Task to complete
Lay out the records below as a Markdown table with two columns, No. and Text. Give each non-blank line its own numbered row, in order, and leave out the blank lines.

Data listing

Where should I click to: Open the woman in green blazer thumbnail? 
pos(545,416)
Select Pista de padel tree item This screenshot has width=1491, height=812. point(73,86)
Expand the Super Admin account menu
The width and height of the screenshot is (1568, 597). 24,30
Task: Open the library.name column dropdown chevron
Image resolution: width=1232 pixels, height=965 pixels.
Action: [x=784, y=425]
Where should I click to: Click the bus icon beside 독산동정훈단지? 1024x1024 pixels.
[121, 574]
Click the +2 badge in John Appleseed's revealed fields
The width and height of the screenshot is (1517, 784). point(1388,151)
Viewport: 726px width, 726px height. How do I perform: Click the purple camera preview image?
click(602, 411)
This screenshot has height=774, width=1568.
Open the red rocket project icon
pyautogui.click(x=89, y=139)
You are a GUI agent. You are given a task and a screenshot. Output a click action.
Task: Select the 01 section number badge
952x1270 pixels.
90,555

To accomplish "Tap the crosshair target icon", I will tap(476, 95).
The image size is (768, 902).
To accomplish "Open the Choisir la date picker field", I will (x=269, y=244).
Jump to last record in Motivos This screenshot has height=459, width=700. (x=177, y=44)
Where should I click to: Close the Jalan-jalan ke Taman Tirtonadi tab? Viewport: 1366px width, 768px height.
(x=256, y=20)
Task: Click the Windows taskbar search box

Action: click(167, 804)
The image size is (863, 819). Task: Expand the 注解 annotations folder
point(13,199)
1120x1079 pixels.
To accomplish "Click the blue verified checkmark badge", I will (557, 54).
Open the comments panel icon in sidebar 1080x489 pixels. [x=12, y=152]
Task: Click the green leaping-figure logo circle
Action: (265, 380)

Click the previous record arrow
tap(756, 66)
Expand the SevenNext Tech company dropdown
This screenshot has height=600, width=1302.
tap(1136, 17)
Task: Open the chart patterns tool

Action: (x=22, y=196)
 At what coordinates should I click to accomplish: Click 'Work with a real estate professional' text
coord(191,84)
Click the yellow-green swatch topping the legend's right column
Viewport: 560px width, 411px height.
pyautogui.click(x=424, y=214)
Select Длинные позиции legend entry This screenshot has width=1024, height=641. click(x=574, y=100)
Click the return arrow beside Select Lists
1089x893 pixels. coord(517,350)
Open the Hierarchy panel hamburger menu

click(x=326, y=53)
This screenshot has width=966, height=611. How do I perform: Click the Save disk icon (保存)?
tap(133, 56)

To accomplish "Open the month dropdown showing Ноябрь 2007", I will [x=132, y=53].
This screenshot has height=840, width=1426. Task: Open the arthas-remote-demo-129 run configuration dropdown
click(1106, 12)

Answer to this task
| No. | Text |
|---|---|
| 1 | Where should I click to: Open the woman in green blazer thumbnail?  |
| 2 | pos(545,416) |
| 3 | Select Pista de padel tree item This screenshot has width=1491, height=812. point(73,86) |
| 4 | Expand the Super Admin account menu |
| 5 | The width and height of the screenshot is (1568, 597). 24,30 |
| 6 | Task: Open the library.name column dropdown chevron |
| 7 | Image resolution: width=1232 pixels, height=965 pixels. |
| 8 | Action: [x=784, y=425] |
| 9 | Where should I click to: Click the bus icon beside 독산동정훈단지? 1024x1024 pixels. |
| 10 | [121, 574] |
| 11 | Click the +2 badge in John Appleseed's revealed fields |
| 12 | The width and height of the screenshot is (1517, 784). point(1388,151) |
| 13 | Viewport: 726px width, 726px height. How do I perform: Click the purple camera preview image? |
| 14 | click(602, 411) |
| 15 | This screenshot has height=774, width=1568. |
| 16 | Open the red rocket project icon |
| 17 | pyautogui.click(x=89, y=139) |
| 18 | You are a GUI agent. You are given a task and a screenshot. Output a click action. |
| 19 | Task: Select the 01 section number badge |
| 20 | 952x1270 pixels. |
| 21 | 90,555 |
| 22 | To accomplish "Tap the crosshair target icon", I will tap(476, 95). |
| 23 | The image size is (768, 902). |
| 24 | To accomplish "Open the Choisir la date picker field", I will (x=269, y=244). |
| 25 | Jump to last record in Motivos This screenshot has height=459, width=700. (x=177, y=44) |
| 26 | Where should I click to: Close the Jalan-jalan ke Taman Tirtonadi tab? Viewport: 1366px width, 768px height. |
| 27 | (x=256, y=20) |
| 28 | Task: Click the Windows taskbar search box |
| 29 | Action: click(167, 804) |
| 30 | The image size is (863, 819). Task: Expand the 注解 annotations folder |
| 31 | point(13,199) |
| 32 | 1120x1079 pixels. |
| 33 | To accomplish "Click the blue verified checkmark badge", I will (557, 54). |
| 34 | Open the comments panel icon in sidebar 1080x489 pixels. [x=12, y=152] |
| 35 | Task: Click the green leaping-figure logo circle |
| 36 | Action: (265, 380) |
| 37 | Click the previous record arrow |
| 38 | tap(756, 66) |
| 39 | Expand the SevenNext Tech company dropdown |
| 40 | This screenshot has height=600, width=1302. |
| 41 | tap(1136, 17) |
| 42 | Task: Open the chart patterns tool |
| 43 | Action: (x=22, y=196) |
| 44 |  At what coordinates should I click to accomplish: Click 'Work with a real estate professional' text |
| 45 | coord(191,84) |
| 46 | Click the yellow-green swatch topping the legend's right column |
| 47 | Viewport: 560px width, 411px height. |
| 48 | pyautogui.click(x=424, y=214) |
| 49 | Select Длинные позиции legend entry This screenshot has width=1024, height=641. click(x=574, y=100) |
| 50 | Click the return arrow beside Select Lists |
| 51 | 1089x893 pixels. coord(517,350) |
| 52 | Open the Hierarchy panel hamburger menu |
| 53 | click(x=326, y=53) |
| 54 | This screenshot has width=966, height=611. How do I perform: Click the Save disk icon (保存)? |
| 55 | tap(133, 56) |
| 56 | To accomplish "Open the month dropdown showing Ноябрь 2007", I will [x=132, y=53]. |
| 57 | This screenshot has height=840, width=1426. Task: Open the arthas-remote-demo-129 run configuration dropdown |
| 58 | click(1106, 12) |